Françoise Houdart : Au revoir Lisa


houdart

Tout l’univers au creux d’un tilleul. The Universe in a Nutshell… « Tout l’univers dans une coquille de noix »… ou dans un vieux tilleul soudain foudroyé. Tout l’univers de Françoise Houdart dans ce tilleul séculaire qui, dès la première page du dernier roman de l’auteure, se fissure, frappé par un coup de foudre.

Il ne s’agit pas ici d’un coup de foudre amoureux, un love at first sight mais bien d’une vraie déflagration d’une violence inouïe, comme un message qu’enverrait le ciel déchaîné, un éclair, un flash qui réveillerait, révélerait enfin une histoire familiale jusque-là occultée, marquée au sceau du secret, du non-dit ou – pire – du mensonge.
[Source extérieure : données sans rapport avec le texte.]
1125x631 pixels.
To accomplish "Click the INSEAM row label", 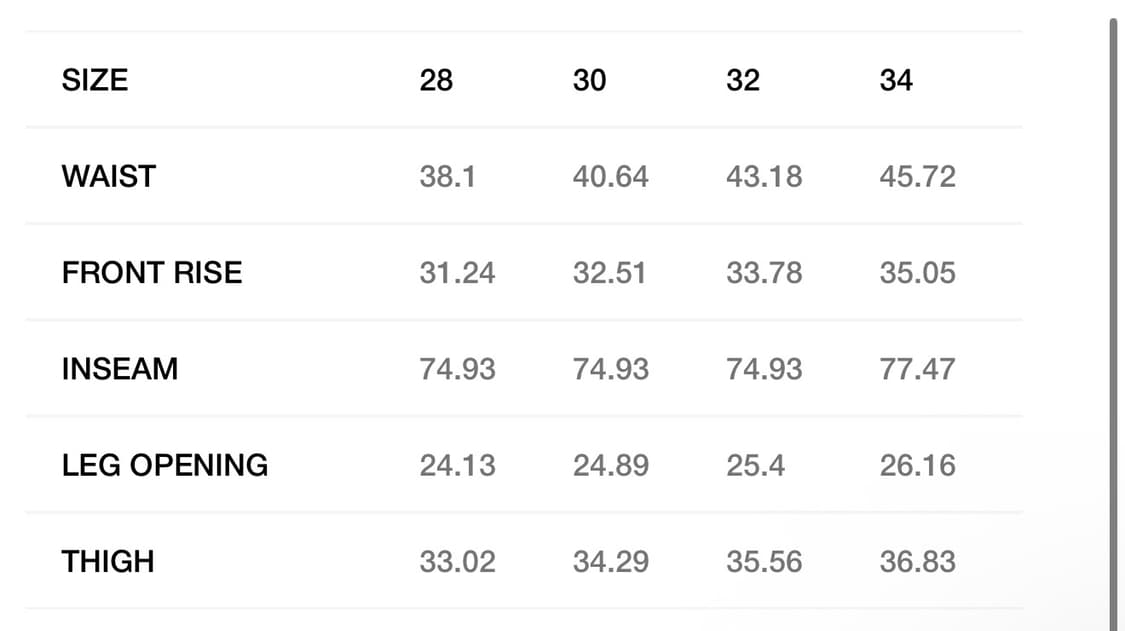I will point(120,369).
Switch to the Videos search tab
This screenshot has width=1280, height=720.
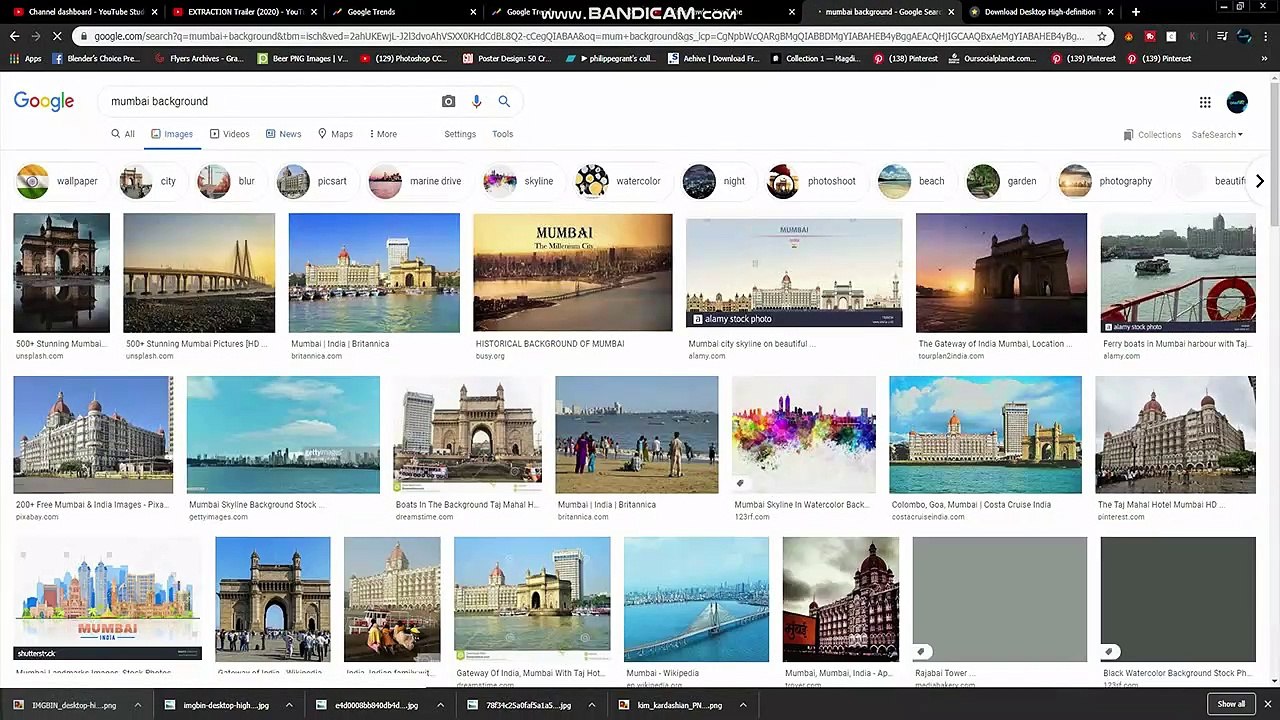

Le vieux tilleul n’est pas la seule victime de ce choc salutaire : Eugénie, qui vit dans une maison voisine du champ où survit l’arbre, au parvis du bois du Coron, s’est effondrée à même la table de sa cuisine, la tête sur son bras replié. Hôpital, examens… sa fille Lisa est appelée à son chevet. Ni AVC, ni infarctus. C’est comme si quelque chose en Eugénie (la « bien née », vraiment ?) s’était, comme l’arbre, fissuré, fracturé, fragmenté. Comme une vieille blessure soudain réveillée. Comme l’héroïne d’Éclipse, le premier personnage à entrer en scène dans ce nouveau roman semble « s’éclipser », se mettre entre parenthèses, en latence. Elle part, comme est parti autrefois son mari Auguste (« auguste », vraiment ?), le peut-être père – le papa ? – de Lisa qui, grâce à cette absence de sa mère, mène au cours du roman une enquête quasi œdipienne à la recherche du passé familial, cherchant à démêler les écheveaux subtils que tissent les relations entre ces trois-là : papa, maman, enfant. La cellule humaine ancestrale, si simple et si compliquée. Pourquoi Auguste est-il parti ? Était-il vraiment coupable de ce dont on l’accusait ? Pourquoi n’est-il jamais revenu ? Pourquoi n’a-t-il envoyé que des cartes postales ? N’aurait-il pas écrit de vraies lettres, et si oui, cachées où ?

Vieilles photos de famille, enveloppes dissimulées, voisine qui en sait plus qu’elle n’en a l’air… Lisa enquête, et la narratrice avec elle, ou plutôt les narrateurs, car plusieurs points de vue sont tour à tour explorés (comme dans Quatre variations sur une fugue ou Lettres pour la gisante), comme sont explorés différents lieux : du Coron initial, la construction fuguée nous emmène à Florence (comme dans La Danse de l’abeille), Arras, Bruxelles ou le si symbolique Berlin : « Coupée en deux, comme jadis Berlin. Ainsi toute ma vie écartelée entre Est et Ouest ; entre ma mère et toi, mon père. Toi, forcément à l’Ouest dans ta liberté secouée d’amertume, ta liberté grevée d’un manque, un membre amputé dont tu perçois le poids, le volume qu’il occupe dans le vide. Elle, restée à l’Est, incapable de franchir le mur qui traverse notre maison de part en part ; à l’Est où elle n’en finit pas de guetter par les fissures de la muraille de son mensonge. »

Le dernier roman de Françoise Houdart, vraiment ? Certainement pas ! Il reste de la vie à explorer, des secrets à dévoiler, des comptes à régler avec le non-dit. Mais il n’est pas temps d’attendre le suivant. Savourons celui-ci, à lire et à relire pour en démêler tous les fils.

Daniel Charneux
Écrivain - Alumni

Françoise Houdart, Au revoir Lisa, Éd. M.E.O., 2021, 132 p.